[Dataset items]
= = = = =
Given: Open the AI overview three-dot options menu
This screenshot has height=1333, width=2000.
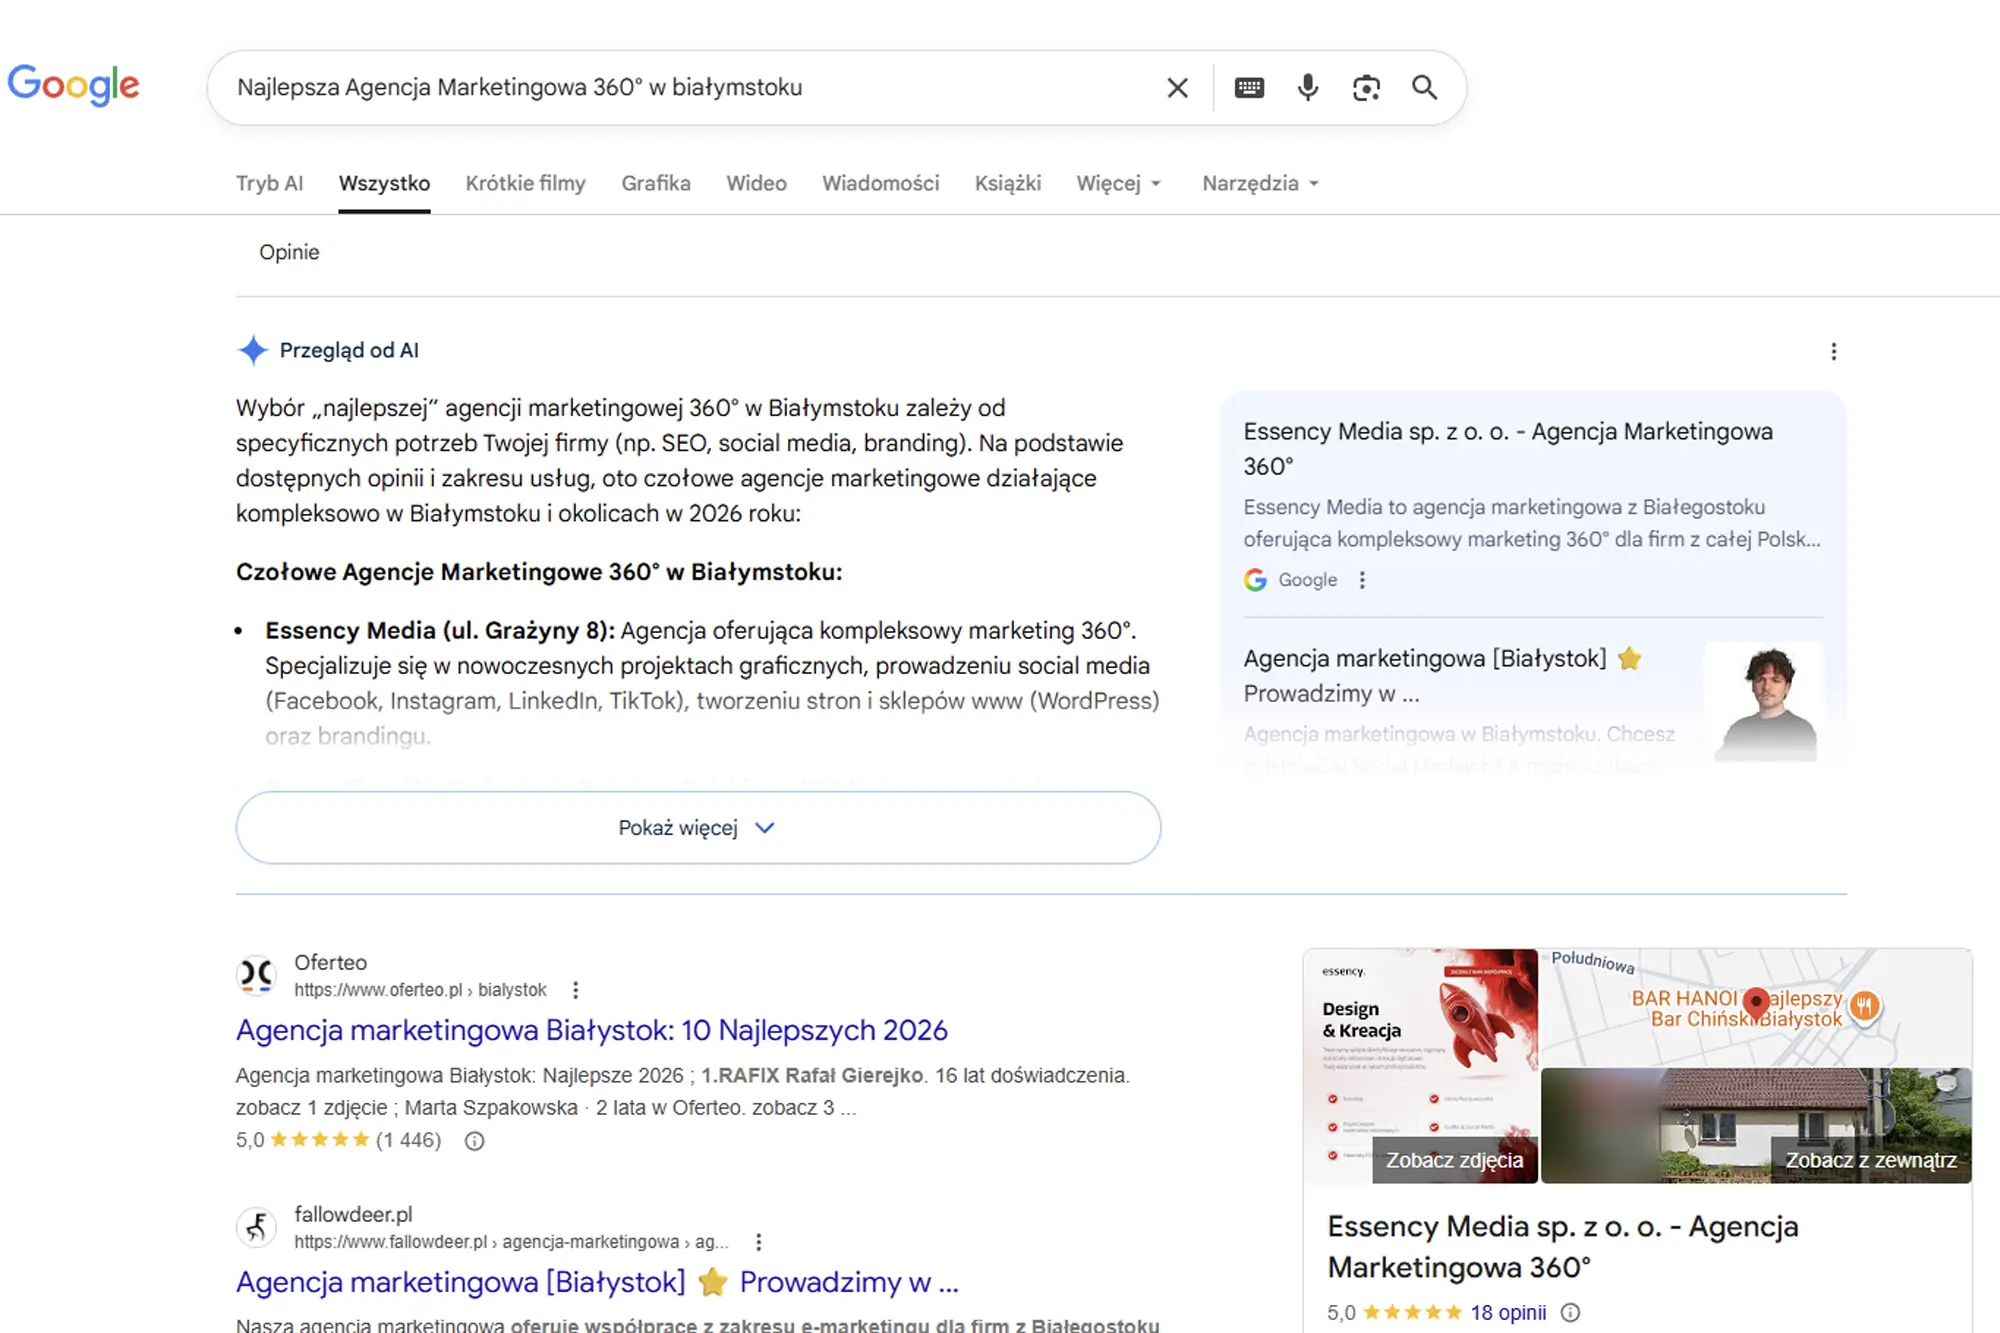Looking at the screenshot, I should (1834, 351).
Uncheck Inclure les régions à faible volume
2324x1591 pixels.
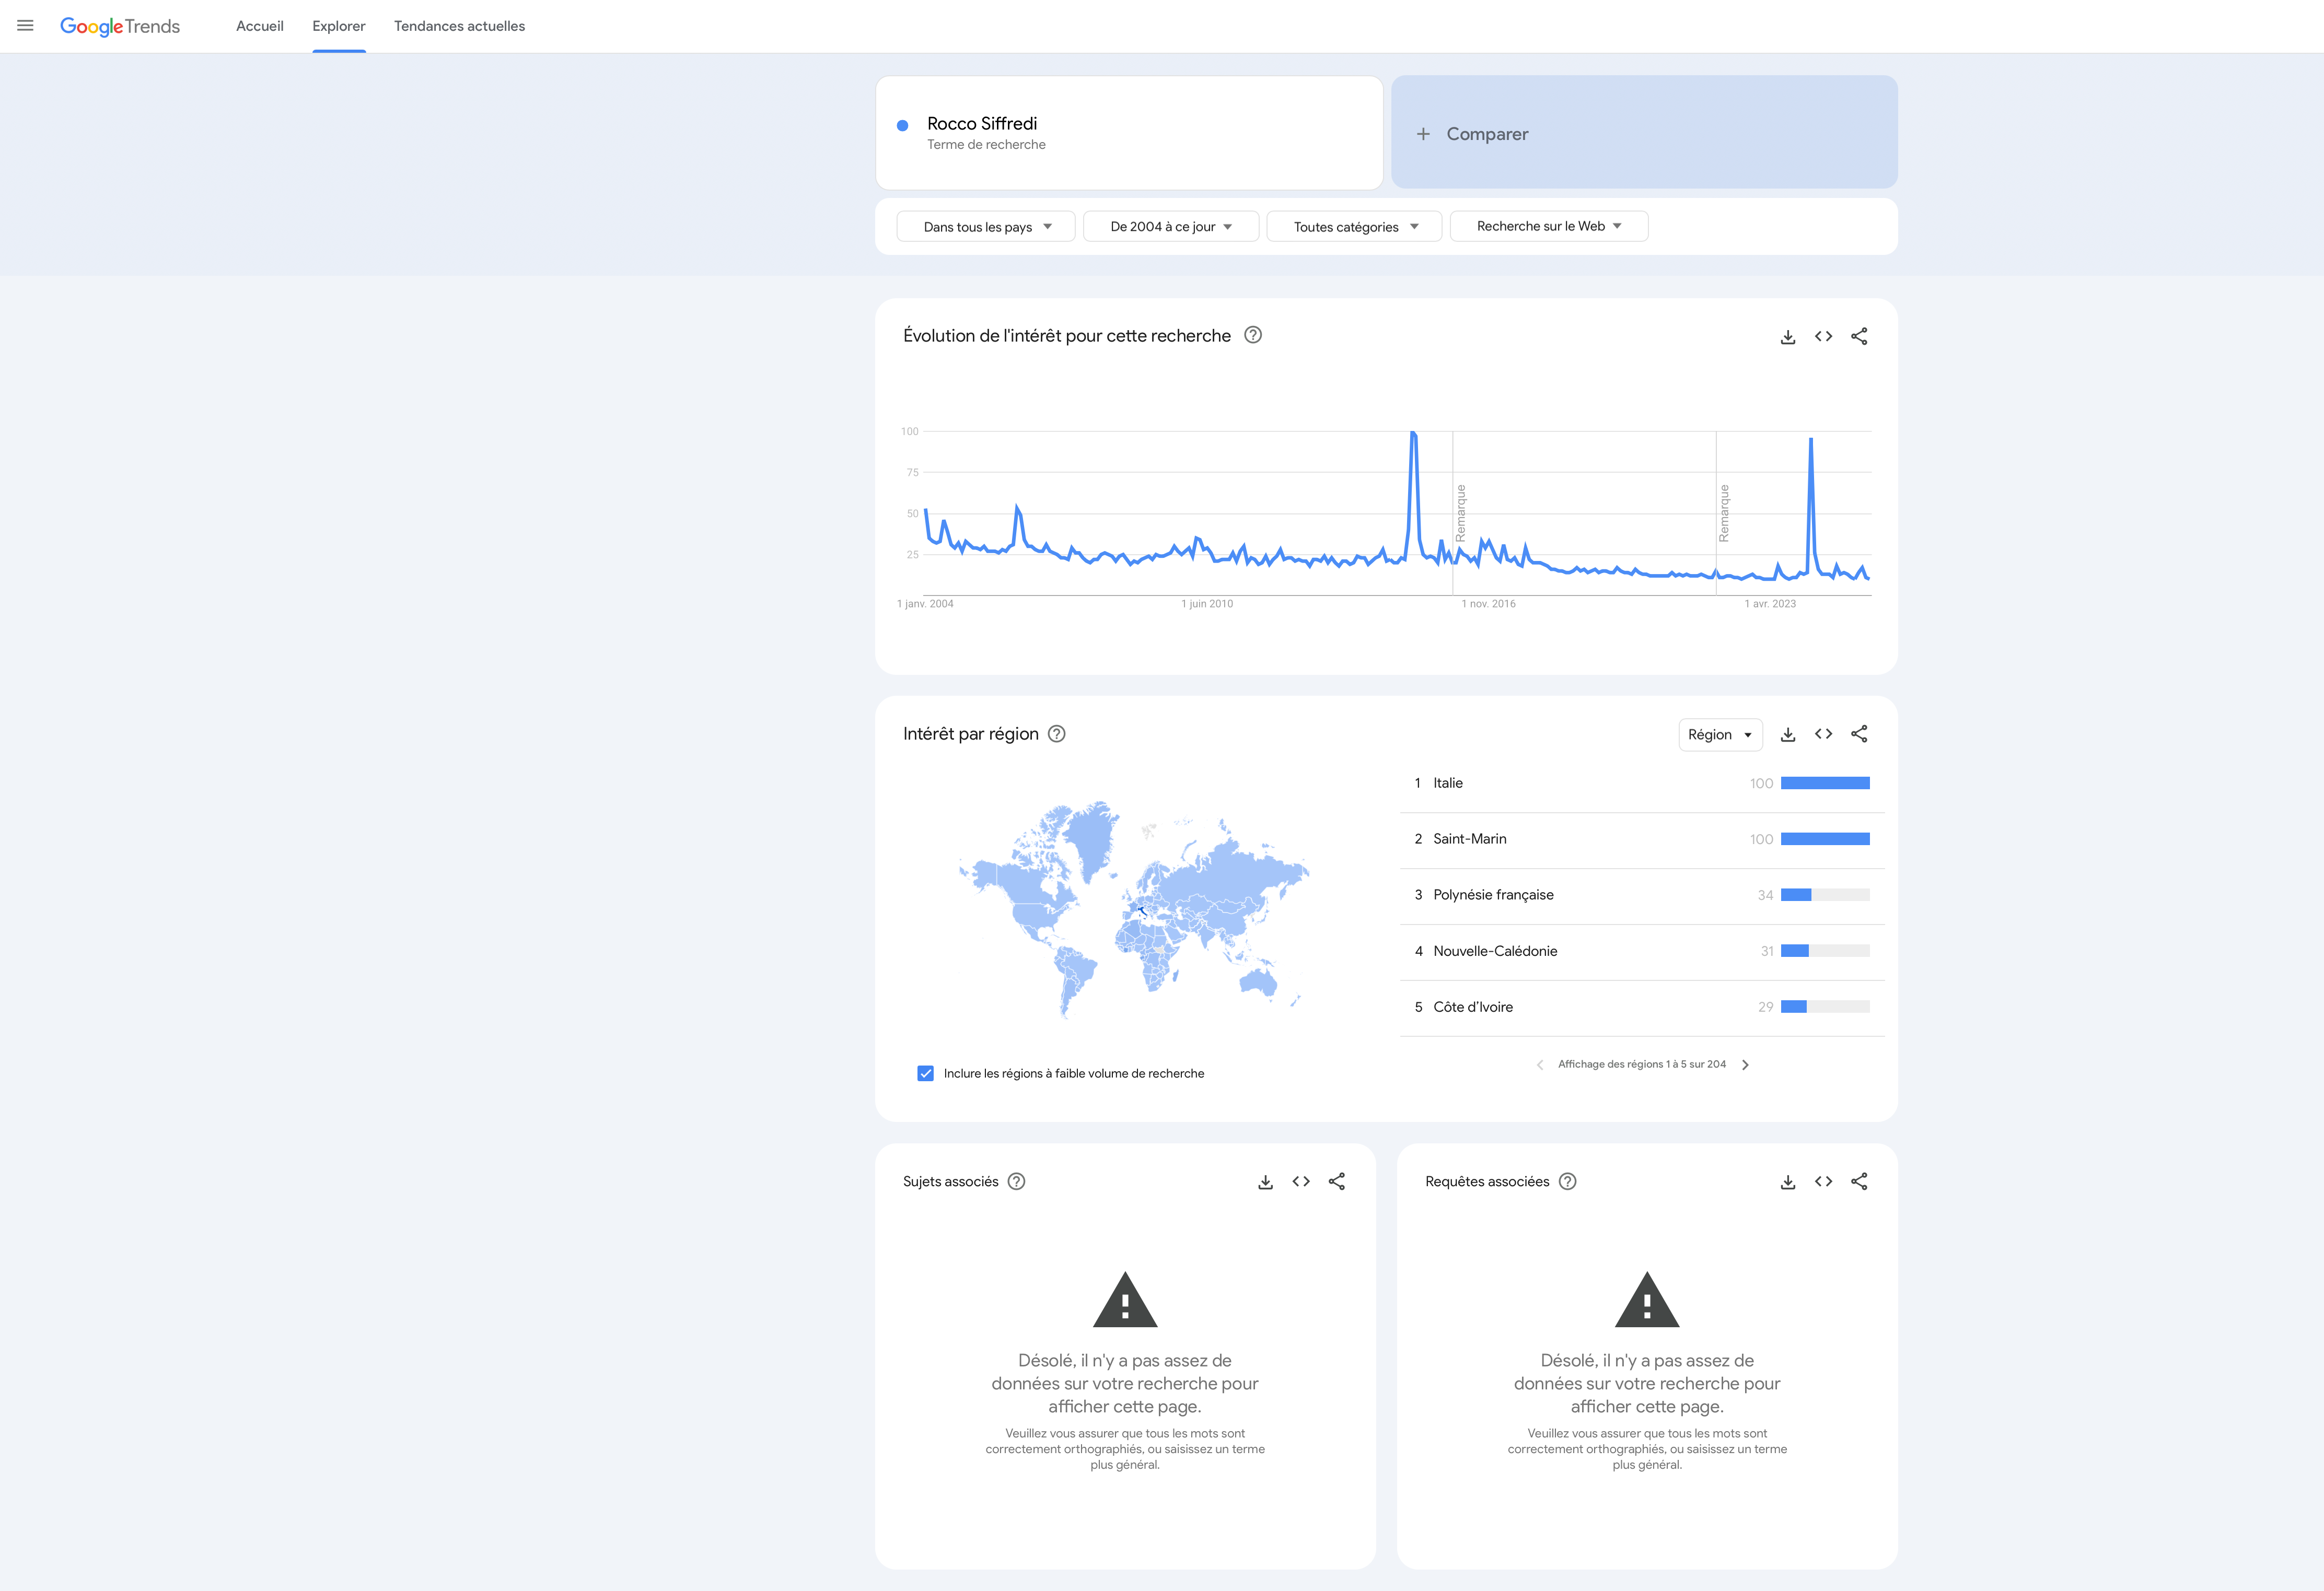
= = = = =
Task goal:
The reply should hold every line of the records unchanged and no pictures.

Result for this task:
Given: Open the AI overview three-dot options menu
This screenshot has height=1333, width=2000.
Looking at the screenshot, I should (1834, 351).
Uncheck Inclure les régions à faible volume
2324x1591 pixels.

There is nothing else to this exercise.